*** AVAILABLE DATA ***

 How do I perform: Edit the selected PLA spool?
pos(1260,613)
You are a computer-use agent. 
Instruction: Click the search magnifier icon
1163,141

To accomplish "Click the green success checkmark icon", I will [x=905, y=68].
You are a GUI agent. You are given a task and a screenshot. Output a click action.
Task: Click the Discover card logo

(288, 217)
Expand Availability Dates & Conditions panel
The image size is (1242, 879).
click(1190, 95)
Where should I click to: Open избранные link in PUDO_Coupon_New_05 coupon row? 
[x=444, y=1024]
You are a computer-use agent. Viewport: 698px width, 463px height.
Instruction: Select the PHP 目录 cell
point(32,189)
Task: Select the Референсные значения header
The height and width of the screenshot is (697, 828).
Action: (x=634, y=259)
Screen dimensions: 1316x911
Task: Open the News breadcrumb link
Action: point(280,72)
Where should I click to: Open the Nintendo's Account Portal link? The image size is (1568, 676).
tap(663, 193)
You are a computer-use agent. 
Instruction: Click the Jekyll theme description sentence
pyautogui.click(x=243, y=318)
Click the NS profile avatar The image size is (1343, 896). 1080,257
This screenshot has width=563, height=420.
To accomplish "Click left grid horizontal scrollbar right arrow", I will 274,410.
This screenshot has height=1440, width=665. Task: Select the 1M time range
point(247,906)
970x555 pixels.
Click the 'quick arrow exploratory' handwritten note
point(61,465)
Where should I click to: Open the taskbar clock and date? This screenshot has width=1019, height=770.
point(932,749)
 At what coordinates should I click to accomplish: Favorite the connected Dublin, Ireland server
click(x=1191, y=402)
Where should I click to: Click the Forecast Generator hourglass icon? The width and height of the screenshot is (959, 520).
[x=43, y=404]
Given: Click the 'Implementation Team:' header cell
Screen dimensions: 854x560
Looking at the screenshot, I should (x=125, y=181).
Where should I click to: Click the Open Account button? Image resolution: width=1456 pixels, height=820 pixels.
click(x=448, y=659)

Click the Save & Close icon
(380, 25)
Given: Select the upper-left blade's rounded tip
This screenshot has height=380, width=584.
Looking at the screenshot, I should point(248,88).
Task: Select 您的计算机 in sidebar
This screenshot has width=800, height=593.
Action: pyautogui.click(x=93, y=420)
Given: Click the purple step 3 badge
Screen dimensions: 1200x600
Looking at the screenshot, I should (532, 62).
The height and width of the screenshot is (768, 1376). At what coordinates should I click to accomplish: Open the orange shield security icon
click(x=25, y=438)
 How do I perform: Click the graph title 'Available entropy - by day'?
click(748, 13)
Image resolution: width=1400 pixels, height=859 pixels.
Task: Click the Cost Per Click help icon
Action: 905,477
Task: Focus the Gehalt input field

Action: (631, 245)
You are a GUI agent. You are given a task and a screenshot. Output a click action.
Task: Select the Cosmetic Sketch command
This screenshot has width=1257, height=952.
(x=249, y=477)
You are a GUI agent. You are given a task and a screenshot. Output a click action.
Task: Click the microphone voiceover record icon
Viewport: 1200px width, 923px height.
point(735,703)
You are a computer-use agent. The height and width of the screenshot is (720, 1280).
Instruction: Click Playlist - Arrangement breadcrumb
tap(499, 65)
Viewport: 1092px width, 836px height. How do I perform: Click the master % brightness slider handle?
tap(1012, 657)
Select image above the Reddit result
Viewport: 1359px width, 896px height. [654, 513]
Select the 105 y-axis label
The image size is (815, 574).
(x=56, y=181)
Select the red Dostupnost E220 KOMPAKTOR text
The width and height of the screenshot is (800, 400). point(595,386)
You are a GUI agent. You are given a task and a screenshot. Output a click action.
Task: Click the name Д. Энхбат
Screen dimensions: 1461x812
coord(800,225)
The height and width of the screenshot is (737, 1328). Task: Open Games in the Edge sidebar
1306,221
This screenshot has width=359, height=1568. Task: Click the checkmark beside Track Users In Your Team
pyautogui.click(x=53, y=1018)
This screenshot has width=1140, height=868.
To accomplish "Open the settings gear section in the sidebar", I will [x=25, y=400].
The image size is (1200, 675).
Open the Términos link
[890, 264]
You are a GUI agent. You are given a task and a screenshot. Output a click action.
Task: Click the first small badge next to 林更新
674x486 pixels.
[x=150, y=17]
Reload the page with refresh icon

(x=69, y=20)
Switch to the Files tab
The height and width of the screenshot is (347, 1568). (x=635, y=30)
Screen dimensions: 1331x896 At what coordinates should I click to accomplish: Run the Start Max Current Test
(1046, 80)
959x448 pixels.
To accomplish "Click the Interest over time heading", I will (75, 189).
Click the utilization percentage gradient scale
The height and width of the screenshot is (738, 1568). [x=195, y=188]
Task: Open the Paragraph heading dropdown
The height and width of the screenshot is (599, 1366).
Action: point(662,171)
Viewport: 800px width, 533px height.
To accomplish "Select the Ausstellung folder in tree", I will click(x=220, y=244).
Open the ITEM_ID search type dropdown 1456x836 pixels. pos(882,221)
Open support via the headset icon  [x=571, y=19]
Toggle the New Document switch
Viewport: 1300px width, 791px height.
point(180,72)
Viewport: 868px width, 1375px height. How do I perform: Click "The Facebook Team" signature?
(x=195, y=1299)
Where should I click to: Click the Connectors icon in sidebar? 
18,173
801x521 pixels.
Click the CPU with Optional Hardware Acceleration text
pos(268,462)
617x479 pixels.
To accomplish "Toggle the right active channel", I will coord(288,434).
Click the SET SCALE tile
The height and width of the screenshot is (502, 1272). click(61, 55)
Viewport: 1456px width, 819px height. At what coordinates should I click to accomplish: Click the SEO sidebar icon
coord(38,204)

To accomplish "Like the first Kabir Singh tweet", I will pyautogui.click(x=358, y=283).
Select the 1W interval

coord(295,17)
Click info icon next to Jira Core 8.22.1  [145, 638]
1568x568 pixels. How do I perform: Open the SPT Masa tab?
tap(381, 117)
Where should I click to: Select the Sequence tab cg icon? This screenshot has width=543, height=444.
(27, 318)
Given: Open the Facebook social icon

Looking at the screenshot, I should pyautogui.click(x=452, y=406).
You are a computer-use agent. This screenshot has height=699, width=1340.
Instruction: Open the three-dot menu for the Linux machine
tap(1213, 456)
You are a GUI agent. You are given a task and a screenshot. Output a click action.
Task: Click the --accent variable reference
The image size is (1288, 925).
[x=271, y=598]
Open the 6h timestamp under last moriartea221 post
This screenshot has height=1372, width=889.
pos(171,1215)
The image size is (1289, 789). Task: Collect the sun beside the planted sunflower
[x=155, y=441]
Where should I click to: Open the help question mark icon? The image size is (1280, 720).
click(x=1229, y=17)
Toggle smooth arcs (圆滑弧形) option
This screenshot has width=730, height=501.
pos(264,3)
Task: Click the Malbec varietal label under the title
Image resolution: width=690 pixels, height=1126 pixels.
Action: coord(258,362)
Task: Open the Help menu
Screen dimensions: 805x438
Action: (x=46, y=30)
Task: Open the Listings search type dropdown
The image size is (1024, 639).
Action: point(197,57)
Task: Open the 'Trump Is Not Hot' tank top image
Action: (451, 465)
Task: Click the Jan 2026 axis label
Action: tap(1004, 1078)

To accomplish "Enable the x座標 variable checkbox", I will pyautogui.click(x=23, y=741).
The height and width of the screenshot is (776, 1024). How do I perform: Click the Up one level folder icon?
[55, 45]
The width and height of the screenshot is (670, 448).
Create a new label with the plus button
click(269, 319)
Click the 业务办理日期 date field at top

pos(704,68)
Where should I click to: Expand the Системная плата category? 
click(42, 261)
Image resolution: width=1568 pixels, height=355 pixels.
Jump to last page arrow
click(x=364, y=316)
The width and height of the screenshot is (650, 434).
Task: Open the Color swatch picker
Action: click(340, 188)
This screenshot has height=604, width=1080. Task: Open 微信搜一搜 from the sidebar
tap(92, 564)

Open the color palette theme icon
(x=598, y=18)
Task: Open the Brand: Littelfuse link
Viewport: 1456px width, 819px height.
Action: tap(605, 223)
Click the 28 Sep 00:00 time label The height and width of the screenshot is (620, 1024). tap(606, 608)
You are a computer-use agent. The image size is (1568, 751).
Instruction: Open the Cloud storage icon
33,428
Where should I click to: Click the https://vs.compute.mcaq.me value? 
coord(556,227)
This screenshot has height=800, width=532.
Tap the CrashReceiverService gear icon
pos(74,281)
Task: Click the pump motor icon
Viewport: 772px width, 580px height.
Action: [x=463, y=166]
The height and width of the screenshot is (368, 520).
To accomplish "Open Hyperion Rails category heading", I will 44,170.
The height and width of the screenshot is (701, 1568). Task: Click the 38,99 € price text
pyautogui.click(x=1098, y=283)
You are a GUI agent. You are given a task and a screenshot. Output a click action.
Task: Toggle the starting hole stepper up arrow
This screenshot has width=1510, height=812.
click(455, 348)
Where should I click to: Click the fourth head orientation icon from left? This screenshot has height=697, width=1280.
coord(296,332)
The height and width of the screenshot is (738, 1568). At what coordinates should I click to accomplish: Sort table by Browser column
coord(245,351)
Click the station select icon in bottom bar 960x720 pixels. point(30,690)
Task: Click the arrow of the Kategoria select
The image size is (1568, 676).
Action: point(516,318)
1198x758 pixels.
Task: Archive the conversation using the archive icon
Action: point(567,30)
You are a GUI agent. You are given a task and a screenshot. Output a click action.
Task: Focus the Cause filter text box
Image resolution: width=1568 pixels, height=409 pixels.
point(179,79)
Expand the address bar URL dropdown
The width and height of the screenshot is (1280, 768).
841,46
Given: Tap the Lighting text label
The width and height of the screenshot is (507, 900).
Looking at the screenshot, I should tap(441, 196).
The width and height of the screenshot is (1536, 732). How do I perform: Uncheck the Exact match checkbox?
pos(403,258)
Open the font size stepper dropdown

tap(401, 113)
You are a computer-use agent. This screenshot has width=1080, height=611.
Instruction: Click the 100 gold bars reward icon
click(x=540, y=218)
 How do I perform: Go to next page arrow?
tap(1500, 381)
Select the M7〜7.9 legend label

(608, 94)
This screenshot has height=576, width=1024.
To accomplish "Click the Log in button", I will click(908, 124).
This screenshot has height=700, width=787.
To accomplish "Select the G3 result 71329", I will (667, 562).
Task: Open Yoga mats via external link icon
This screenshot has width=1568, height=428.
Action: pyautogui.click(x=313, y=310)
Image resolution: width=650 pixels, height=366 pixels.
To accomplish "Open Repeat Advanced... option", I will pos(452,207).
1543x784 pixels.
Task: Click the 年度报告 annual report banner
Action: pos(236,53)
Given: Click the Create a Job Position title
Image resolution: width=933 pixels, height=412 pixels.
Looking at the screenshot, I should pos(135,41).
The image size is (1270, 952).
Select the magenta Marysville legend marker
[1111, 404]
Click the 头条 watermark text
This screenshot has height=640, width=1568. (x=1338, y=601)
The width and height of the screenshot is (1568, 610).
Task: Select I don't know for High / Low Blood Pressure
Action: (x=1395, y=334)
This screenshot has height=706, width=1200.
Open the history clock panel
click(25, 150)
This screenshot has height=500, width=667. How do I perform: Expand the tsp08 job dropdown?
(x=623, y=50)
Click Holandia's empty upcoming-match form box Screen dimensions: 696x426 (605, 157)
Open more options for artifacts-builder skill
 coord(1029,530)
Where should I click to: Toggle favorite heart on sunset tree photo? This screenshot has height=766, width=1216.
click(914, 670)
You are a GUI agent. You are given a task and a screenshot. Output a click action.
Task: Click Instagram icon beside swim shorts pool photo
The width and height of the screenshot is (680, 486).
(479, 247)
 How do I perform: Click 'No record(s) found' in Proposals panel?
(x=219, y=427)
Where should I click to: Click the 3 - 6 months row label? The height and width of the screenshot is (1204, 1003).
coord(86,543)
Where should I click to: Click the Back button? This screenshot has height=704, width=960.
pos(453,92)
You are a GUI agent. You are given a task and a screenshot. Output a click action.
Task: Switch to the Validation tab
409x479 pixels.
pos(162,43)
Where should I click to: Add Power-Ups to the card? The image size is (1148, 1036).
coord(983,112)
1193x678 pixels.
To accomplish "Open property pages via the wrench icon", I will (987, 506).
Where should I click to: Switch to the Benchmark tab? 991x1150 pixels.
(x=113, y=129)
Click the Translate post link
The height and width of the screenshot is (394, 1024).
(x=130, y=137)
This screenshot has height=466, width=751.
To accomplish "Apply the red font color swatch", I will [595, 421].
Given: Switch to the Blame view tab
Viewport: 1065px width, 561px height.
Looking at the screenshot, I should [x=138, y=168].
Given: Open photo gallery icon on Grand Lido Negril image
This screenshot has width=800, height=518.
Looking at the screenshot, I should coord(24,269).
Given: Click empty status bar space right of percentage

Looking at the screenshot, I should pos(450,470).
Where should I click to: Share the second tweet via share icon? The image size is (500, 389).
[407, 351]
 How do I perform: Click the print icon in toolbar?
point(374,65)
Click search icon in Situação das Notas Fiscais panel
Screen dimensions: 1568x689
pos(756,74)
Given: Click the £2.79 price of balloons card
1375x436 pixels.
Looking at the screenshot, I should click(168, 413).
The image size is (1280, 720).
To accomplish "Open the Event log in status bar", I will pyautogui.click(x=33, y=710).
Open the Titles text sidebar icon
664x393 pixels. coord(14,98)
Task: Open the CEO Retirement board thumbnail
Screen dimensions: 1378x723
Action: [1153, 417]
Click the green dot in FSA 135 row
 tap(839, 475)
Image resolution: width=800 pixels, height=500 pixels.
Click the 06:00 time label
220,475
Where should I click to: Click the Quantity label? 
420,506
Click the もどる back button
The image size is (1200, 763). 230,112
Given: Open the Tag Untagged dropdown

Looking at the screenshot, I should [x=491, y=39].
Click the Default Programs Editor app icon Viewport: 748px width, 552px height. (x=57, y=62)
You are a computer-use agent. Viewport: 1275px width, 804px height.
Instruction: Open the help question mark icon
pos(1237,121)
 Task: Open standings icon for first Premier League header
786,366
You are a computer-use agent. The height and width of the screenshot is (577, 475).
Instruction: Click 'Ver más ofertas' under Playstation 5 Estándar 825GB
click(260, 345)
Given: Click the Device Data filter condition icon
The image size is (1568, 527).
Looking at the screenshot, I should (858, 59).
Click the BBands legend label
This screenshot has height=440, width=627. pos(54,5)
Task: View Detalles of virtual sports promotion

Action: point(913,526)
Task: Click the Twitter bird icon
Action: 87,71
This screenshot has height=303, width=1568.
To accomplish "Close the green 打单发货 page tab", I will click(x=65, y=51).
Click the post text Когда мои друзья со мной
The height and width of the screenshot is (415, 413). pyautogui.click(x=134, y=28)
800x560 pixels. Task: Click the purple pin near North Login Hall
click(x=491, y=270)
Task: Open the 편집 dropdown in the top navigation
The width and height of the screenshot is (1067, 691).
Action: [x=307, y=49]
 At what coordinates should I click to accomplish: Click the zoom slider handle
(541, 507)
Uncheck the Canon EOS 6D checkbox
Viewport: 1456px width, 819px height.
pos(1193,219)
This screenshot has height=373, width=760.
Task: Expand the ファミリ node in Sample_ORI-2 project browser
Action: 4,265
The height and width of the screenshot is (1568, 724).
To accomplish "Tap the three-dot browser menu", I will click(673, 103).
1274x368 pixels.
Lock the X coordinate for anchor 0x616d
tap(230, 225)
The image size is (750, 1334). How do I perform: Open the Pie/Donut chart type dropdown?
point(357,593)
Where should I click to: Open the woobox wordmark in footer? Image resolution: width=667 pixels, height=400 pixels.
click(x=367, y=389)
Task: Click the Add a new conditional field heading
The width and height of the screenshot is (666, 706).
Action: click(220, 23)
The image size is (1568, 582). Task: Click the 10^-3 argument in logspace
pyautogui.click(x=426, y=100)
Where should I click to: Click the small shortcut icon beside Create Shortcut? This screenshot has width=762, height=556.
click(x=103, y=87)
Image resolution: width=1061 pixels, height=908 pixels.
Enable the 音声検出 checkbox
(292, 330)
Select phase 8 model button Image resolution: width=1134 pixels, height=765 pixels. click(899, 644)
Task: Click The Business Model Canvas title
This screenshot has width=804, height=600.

*** End of AVAILABLE DATA ***

INSTRUCTIONS TO FOLLOW: No lines before the one containing "The image size is (1568, 582)." belong in the answer; write out that line and each one after it exactly, through the end of the records.

SOLUTION:
The image size is (1568, 582). Task: Click the 10^-3 argument in logspace
pyautogui.click(x=426, y=100)
Where should I click to: Click the small shortcut icon beside Create Shortcut? This screenshot has width=762, height=556.
click(x=103, y=87)
Image resolution: width=1061 pixels, height=908 pixels.
Enable the 音声検出 checkbox
(292, 330)
Select phase 8 model button Image resolution: width=1134 pixels, height=765 pixels. click(899, 644)
Task: Click The Business Model Canvas title
This screenshot has width=804, height=600.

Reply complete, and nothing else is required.